Come vuole la tradizione, ormai ventennale, domenica scorsa, alla Città del Fanciullo, si è tenuto l’incontro degli ex alunni. Si tratta di una iniziativa che affonda le radici nell’ormai lontano 2005, quando alcuni ex allievi decisero di darsi appuntamento, nel periodo della festa di San Giuseppe, per ricordare insieme gli anni trascorsi nell’istituto. Quest’anno l’evento ha avuto un significato particolarmente intenso, perchè è stato dedicato al 40.mo anniversariodella scomparsa di Mons. Paolo Randazzo, l’uomo che più di ogni altro ha legato la propria vita alla nascita e allo sviluppo della Città del Fanciullo.

Una targa commemorativa è stata collocata alla base del piedistallo in marmo che sorregge la statua a lui dedicata, posta all’ingresso dell’ex struttura nel 2016. Un gesto simbolico ma profondamente sentito, che ha voluto rendere omaggio alla sua opera e al suo instancabile impegno a favore dei giovani più bisognosi. Nella chiesetta di Santa Maria delle Grazie, è stata, poi, celebrata una Santa Messa in suffragio, presieduta da Mons.

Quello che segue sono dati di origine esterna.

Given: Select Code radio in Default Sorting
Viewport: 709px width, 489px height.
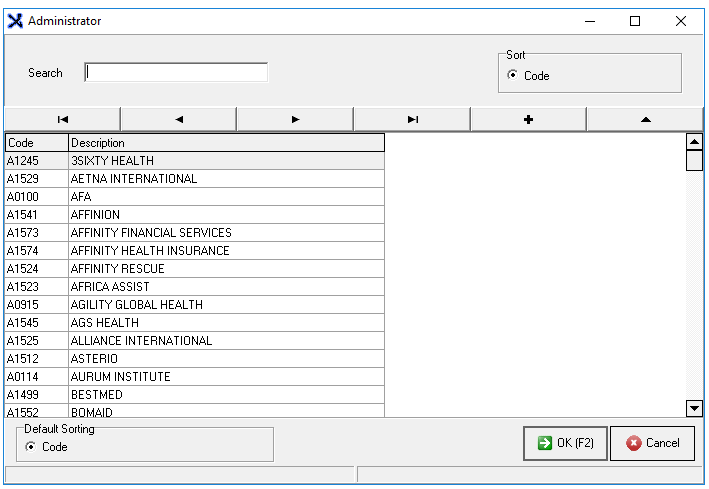Looking at the screenshot, I should (x=31, y=447).
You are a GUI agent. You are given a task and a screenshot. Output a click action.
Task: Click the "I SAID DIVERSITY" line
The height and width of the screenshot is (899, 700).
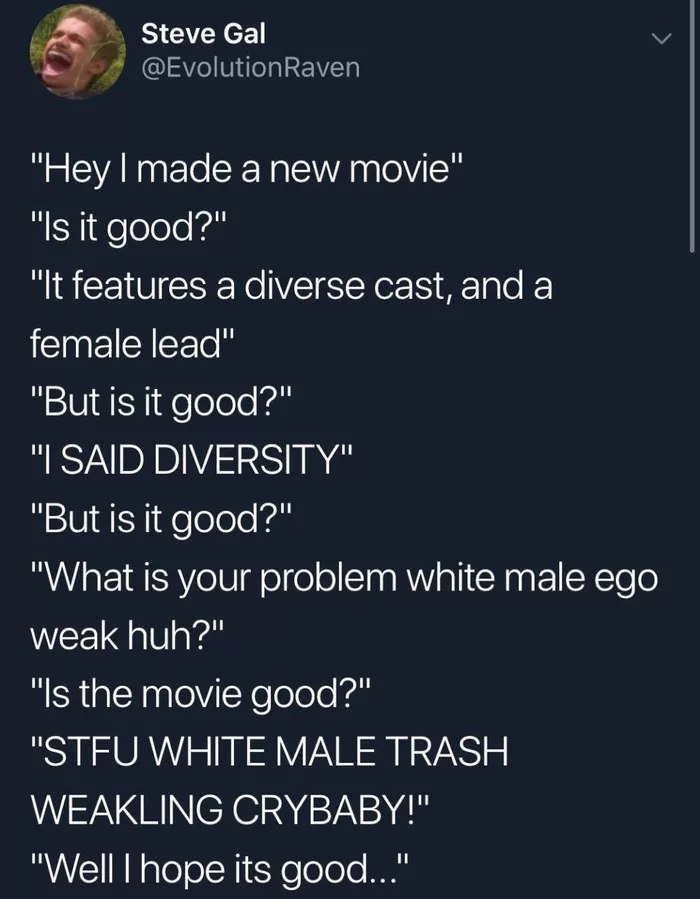point(189,462)
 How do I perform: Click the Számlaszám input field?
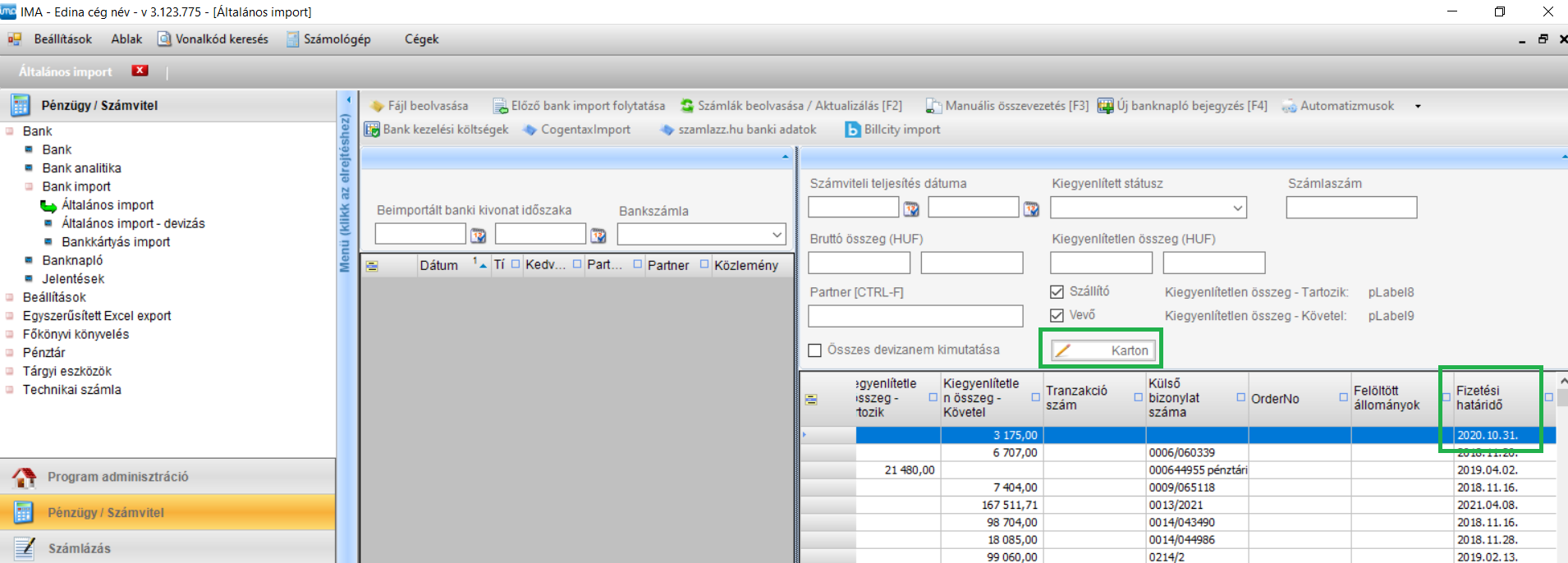pos(1351,208)
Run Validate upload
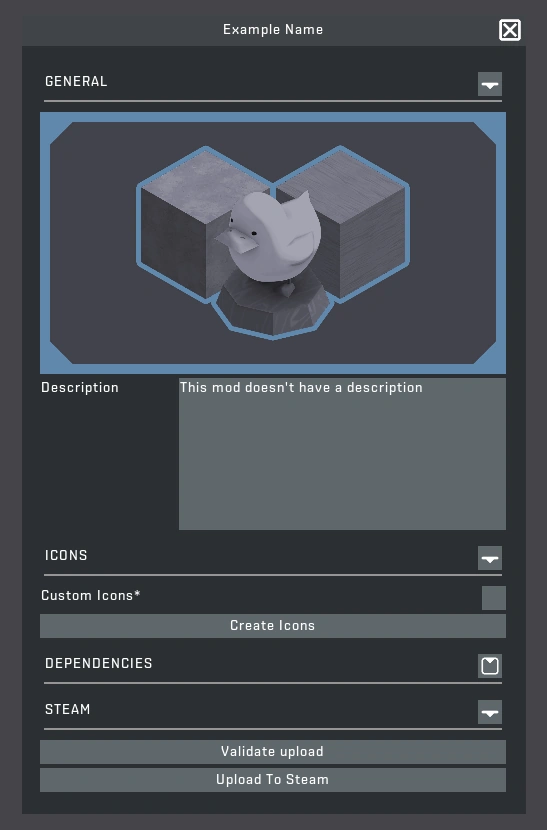Screen dimensions: 547x830 273,752
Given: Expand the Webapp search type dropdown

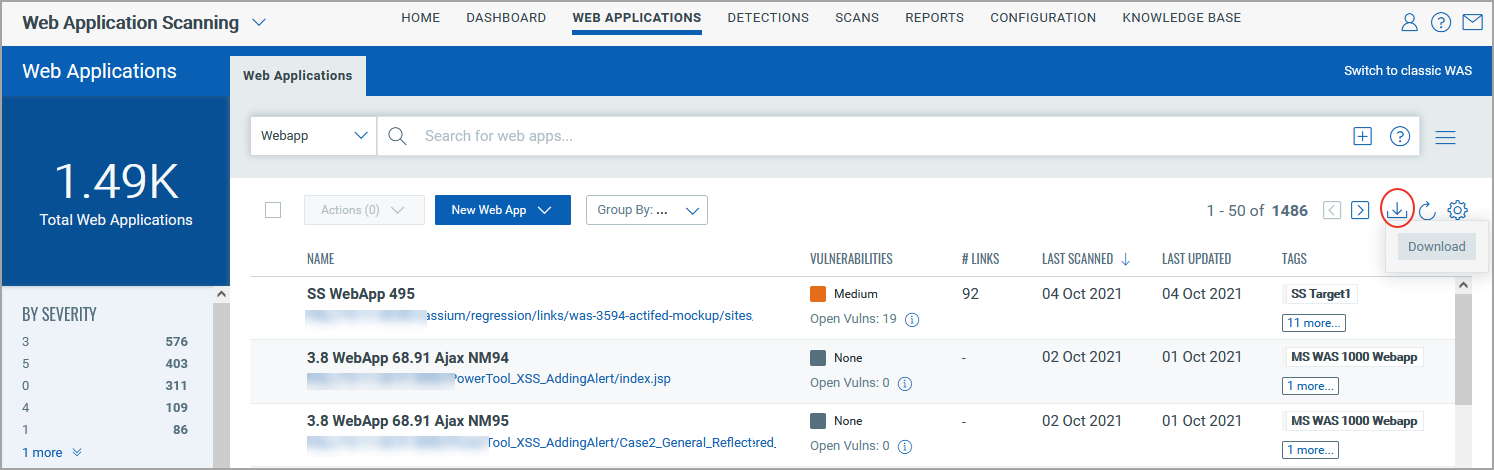Looking at the screenshot, I should click(x=313, y=136).
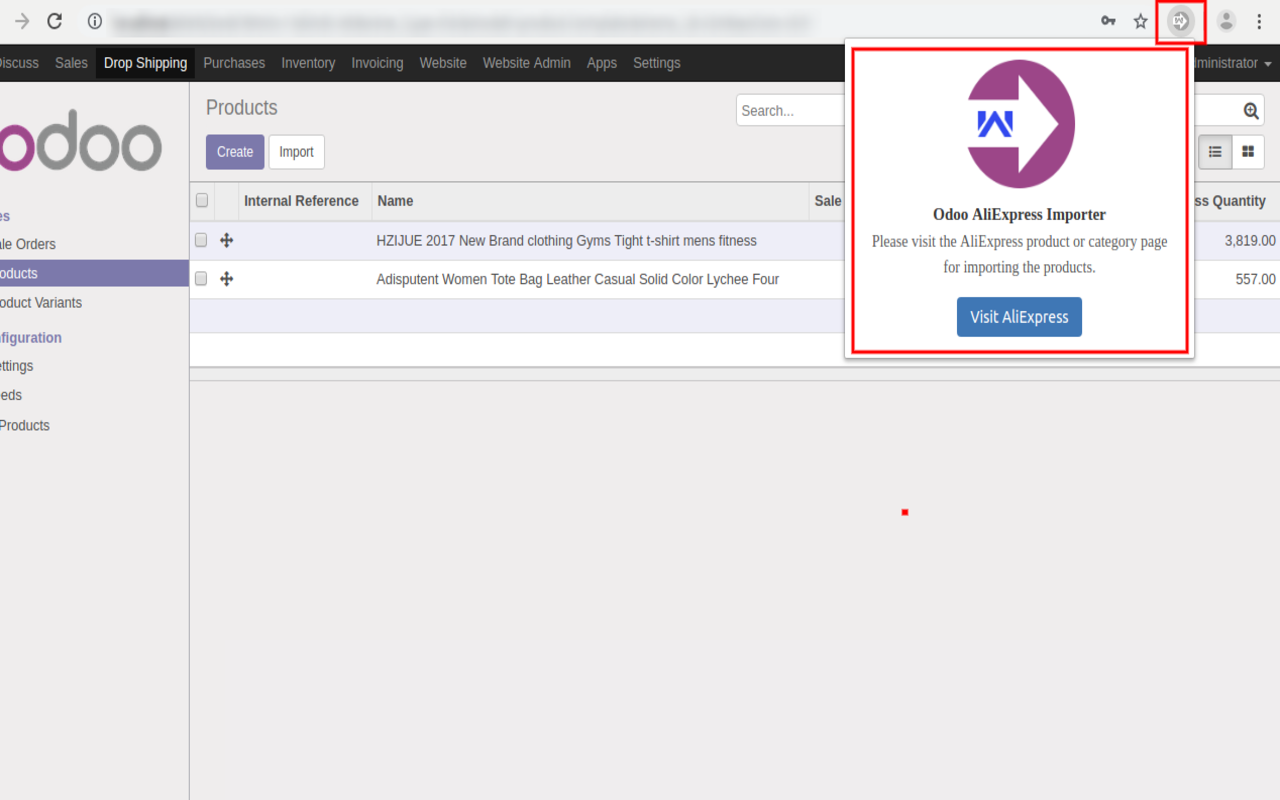Check the select-all checkbox in header row
Image resolution: width=1280 pixels, height=800 pixels.
pos(201,200)
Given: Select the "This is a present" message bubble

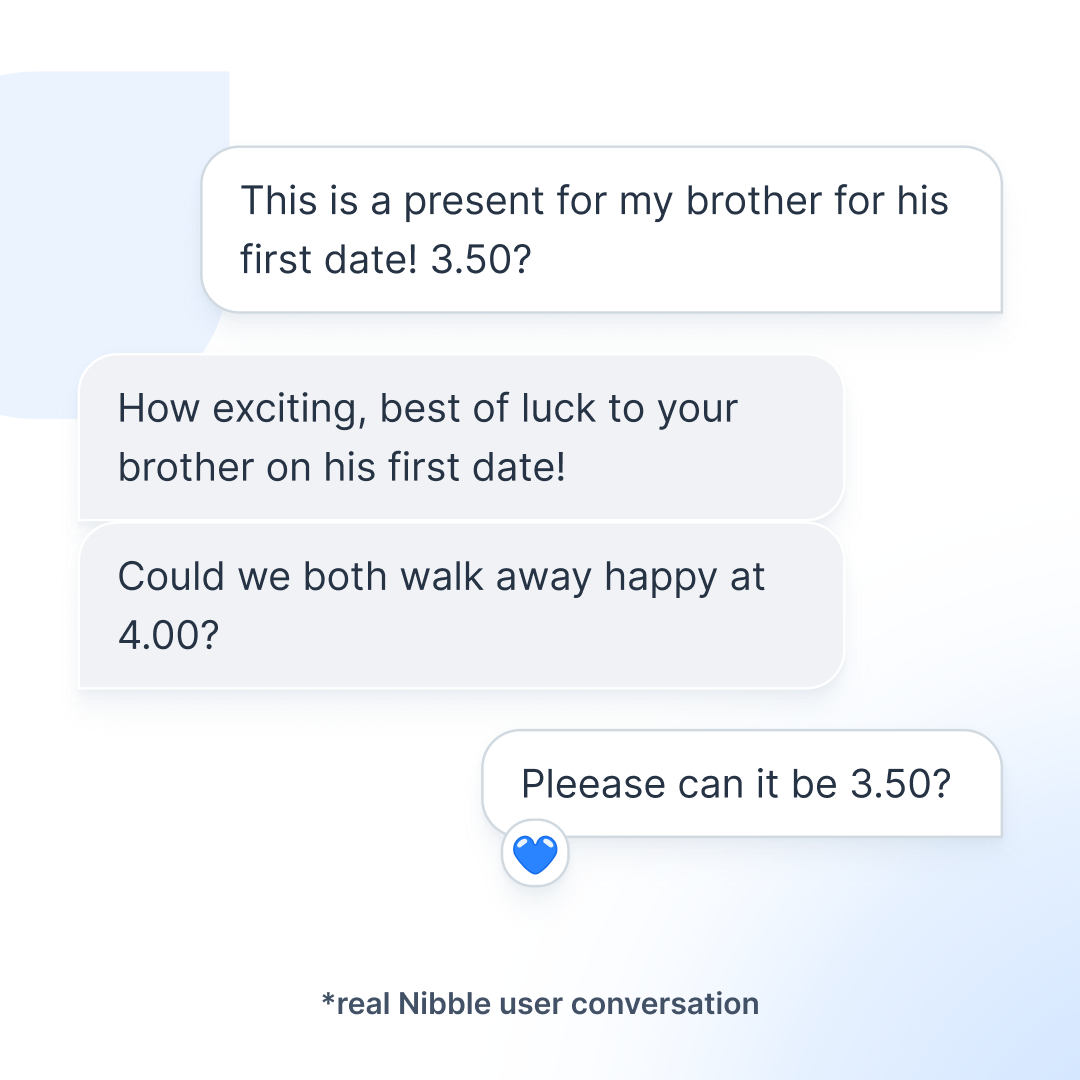Looking at the screenshot, I should [601, 230].
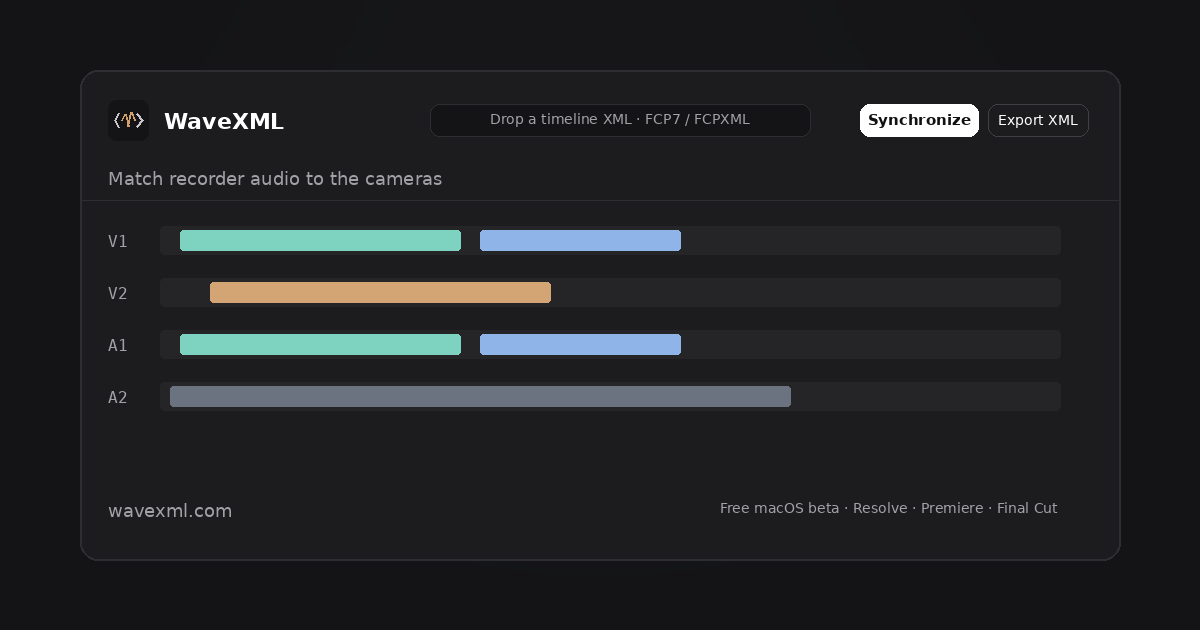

Giovanni Mannino, un momento di fede e spiritualità che ha riunito ancora una volta i ragazzi di allòra, oggi nonni e, in qualche caso, anche bisnonni.
In conclusione, il pranzo conviviale per suggellare la rinnovata amicizia e la giornata speciale che resterà indelebile nei cuori di ciascuno.
Presenti in videochiamata, due ex alunni, oggi residenti in Svizzera: Carmelo Amato e Alfio Cavallaro, quest’ultimo tra i primissimi alunni che nel 1952, cominciarono a frequentare il collegio Artigianelli di Acireale prima del trasferimento nella nuova struttura della Città del Fanciullo.
Non solo scuola o un istituto educativo, insomma, perché la Città del Fanciullo è stata una grande famiglia, un luogo dove migliaia di ragazzi hanno imparato un mestiere, ma soprattutto hanno trovato accoglienza, amicizia e dignità.
Ed è proprio questo che rende ancora oggi speciale l’incontro annuale degli ex alunni: la dimostrazione che certi legami, quando nascono nella semplicità e nella condivisione, non si spezzano mai.